[Opening Task material section]
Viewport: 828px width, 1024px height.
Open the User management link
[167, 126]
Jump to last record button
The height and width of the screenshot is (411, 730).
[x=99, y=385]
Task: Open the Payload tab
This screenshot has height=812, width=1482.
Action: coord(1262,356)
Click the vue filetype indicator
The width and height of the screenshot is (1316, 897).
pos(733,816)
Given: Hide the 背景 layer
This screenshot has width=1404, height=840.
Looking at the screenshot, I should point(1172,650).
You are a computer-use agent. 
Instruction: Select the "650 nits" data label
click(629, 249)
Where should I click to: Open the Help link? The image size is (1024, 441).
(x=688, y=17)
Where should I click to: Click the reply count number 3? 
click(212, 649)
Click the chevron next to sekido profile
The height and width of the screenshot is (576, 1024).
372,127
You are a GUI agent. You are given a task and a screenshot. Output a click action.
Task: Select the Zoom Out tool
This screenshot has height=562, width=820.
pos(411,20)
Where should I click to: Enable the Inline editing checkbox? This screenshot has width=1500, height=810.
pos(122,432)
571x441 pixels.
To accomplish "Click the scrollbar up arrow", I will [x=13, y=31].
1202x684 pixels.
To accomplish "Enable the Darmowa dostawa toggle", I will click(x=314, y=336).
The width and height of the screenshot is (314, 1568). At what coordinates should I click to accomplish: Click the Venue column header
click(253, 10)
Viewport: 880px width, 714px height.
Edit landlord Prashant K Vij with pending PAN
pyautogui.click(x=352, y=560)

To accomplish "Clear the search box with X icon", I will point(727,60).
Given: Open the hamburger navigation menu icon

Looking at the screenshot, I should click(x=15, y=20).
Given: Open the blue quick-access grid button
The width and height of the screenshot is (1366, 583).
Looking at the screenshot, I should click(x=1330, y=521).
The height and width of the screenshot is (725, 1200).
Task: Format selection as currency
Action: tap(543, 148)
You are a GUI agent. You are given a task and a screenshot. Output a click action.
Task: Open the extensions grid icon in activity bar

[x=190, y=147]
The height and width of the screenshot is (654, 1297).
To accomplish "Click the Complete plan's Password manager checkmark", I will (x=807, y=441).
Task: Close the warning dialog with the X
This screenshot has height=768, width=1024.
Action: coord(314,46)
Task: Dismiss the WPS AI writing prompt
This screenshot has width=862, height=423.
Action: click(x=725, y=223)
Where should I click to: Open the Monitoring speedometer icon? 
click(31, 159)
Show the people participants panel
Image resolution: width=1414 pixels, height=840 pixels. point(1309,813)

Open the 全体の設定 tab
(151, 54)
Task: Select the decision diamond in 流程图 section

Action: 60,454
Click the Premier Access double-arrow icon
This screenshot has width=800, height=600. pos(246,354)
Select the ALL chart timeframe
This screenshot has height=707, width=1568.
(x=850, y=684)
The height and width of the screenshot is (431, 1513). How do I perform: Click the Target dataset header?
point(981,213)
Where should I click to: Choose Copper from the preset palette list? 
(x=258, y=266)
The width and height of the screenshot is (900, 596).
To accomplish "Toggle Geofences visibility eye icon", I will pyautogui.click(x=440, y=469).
[Closing Task material section]
What is required:
Filter the lines above, keeping each one that contains the string "will".

Completed exercise:
To accomplish "Click the scrollbar up arrow", I will [x=13, y=31].
To accomplish "Enable the Darmowa dostawa toggle", I will click(x=314, y=336).
To accomplish "Clear the search box with X icon", I will point(727,60).
To accomplish "Click the Complete plan's Password manager checkmark", I will (x=807, y=441).
To accomplish "Toggle Geofences visibility eye icon", I will pyautogui.click(x=440, y=469).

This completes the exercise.